Nasal cavity and larynx histology


Content Reviewers:

Rishi Desai, MD, MPH

The nasal cavity is separated into two spaces, or fossae, by the nasal septum.

The nasal septum can be seen along the midline.

The nasal turbinates project into the nasal cavity in order to help increase the total available surface area.

Both the paranasal sinuses, as well as the majority of the nasal cavity, are lined with respiratory mucosa.

Only the roof of the nasal cavity is lined with olfactory mucosa instead.

This image of a human’s nasal mucosa, at 10x magnification, was prepared with Alcian blue and Van Gieson stains.

If we zoom in, to 40x magnification, we can see that the epithelium consists of pseudostratified ciliated columnar cells, along with many goblet cells that can be easily identified in light blue, because of the Alcian Blue stain.

This epithelium is also referred to as respiratory epithelium and generally can be found in the conducting portions of the respiratory tract.

The supporting connective tissue called the lamina propria is deep to the epithelium and contains many blood vessels and seromucous glands.

If we compare the respiratory epithelium to the olfactory epithelium, we can see that the olfactory epithelium also has pseudostratified columnar cells, but it’s significantly thicker and is composed of a combination of olfactory, sustentacular, and basal cells.

The surface of the olfactory epithelium is also lined with modified cilia that function as olfactory receptors, which allows the olfactory cells to sense smells.

Moving on to the larynx, this image is a low power, coronal section of the larynx.

There are two pairs of folds within the larynx, the upper folds are the vestibular folds (or false vocal cords), and the lower folds are the actual vocal folds, (or true vocal cords).

Between the folds on each side are narrow spaces simply called ventricles.

Each true vocal cord will need relatively large muscles in order to move the vocal cords for speech.

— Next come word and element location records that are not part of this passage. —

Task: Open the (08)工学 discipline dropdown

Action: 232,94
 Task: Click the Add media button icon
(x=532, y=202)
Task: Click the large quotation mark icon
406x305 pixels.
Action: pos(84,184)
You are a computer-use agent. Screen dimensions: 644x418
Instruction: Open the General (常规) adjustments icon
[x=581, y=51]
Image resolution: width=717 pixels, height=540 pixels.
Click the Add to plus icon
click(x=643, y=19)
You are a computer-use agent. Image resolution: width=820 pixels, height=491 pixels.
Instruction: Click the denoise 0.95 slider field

These muscles, called the vocalis muscles are stained darker within the vocal folds.

The long structures on both sides of the larynx are portions of the thyroid cartilage, and the cricoid cartilage is partially seen at the bottom as well.

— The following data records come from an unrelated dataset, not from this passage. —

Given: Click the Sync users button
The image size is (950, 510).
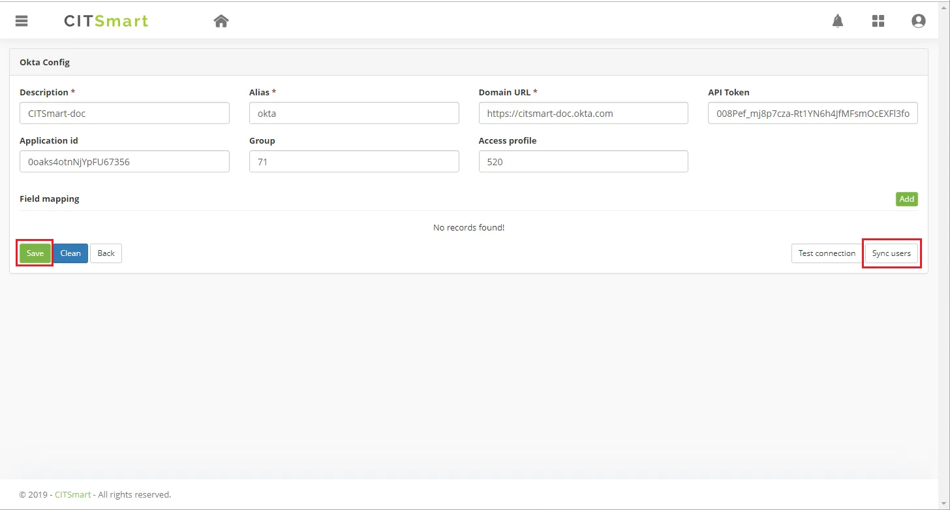Looking at the screenshot, I should (x=891, y=253).
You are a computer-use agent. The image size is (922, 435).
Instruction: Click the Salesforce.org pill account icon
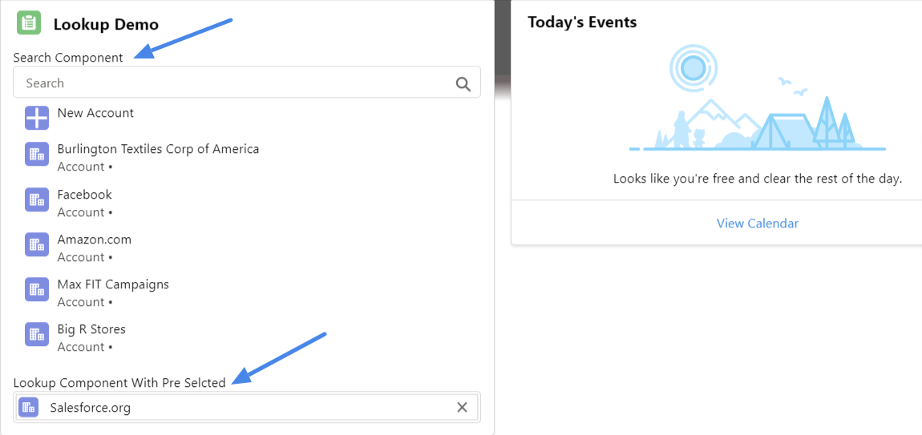coord(29,407)
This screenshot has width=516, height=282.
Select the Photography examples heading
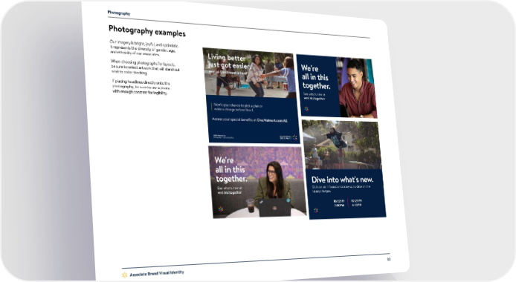pos(147,31)
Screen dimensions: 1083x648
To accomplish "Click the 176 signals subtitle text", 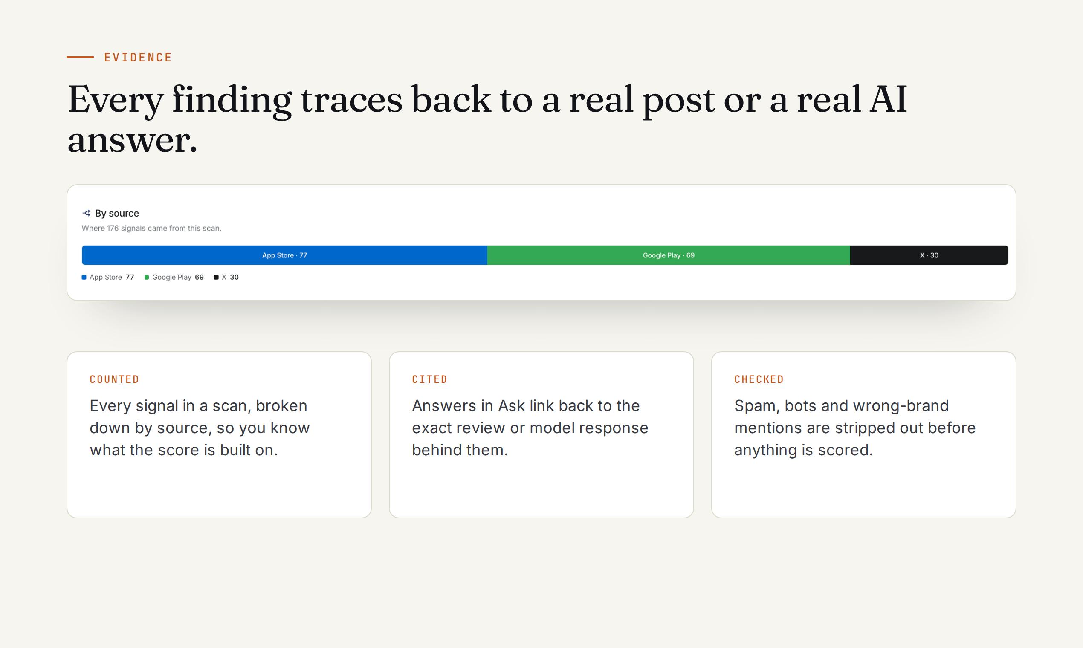I will 152,228.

Both of these support structures contain a large amount of hyaline cartilage that can be identified by their dark glassy appearance under higher magnification.

The structure at the top is this image is the epiglottis.

Now, let’s take a closer look at an upper vestibular fold stained with Haemotoxylin and Eosin or H&E for short.

Within the fold, there are many seromucous glands that help trap contaminants as well as increasing moisture in the air that’s breathed in.